**Exercise material:**
____
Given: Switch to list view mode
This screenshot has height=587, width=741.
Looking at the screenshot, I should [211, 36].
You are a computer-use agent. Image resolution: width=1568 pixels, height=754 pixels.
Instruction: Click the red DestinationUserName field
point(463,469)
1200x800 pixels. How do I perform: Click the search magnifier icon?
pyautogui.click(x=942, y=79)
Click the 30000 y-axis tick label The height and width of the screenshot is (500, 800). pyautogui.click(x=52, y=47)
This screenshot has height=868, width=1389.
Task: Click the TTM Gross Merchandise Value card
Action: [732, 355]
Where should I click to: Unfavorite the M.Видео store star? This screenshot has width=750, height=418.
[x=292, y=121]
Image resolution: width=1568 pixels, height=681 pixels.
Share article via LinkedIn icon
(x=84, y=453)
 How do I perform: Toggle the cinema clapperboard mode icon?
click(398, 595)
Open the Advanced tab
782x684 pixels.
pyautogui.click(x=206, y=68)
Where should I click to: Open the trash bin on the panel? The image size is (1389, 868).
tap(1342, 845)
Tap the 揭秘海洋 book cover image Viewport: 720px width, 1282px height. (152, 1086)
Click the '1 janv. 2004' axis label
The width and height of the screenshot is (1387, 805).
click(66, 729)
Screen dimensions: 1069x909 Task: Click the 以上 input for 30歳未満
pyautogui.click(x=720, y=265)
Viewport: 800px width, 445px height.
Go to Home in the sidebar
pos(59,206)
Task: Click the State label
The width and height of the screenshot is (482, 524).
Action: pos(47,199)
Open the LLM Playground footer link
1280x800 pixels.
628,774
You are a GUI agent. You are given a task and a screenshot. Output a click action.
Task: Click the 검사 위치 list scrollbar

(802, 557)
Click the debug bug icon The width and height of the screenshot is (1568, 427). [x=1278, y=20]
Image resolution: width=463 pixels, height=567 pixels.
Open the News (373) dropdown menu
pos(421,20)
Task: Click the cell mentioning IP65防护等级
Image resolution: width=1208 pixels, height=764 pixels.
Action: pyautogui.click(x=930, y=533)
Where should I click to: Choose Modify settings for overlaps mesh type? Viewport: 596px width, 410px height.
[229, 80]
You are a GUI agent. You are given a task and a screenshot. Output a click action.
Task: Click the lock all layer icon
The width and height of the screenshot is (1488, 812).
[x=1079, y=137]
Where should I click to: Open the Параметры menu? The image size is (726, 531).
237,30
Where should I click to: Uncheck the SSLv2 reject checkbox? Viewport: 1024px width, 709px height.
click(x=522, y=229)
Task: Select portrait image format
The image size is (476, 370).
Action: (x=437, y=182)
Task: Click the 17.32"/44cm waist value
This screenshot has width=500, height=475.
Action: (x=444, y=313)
____
**Work required:** Word for word, restate the lines of the listing above starting at the line with "Task: Click the cell mentioning IP65防护等级" and ending at the line with "Task: Click the lock all layer icon", and nothing outside them.

**Your response:**
Task: Click the cell mentioning IP65防护等级
Image resolution: width=1208 pixels, height=764 pixels.
Action: pyautogui.click(x=930, y=533)
Where should I click to: Choose Modify settings for overlaps mesh type? Viewport: 596px width, 410px height.
[229, 80]
You are a GUI agent. You are given a task and a screenshot. Output a click action.
Task: Click the lock all layer icon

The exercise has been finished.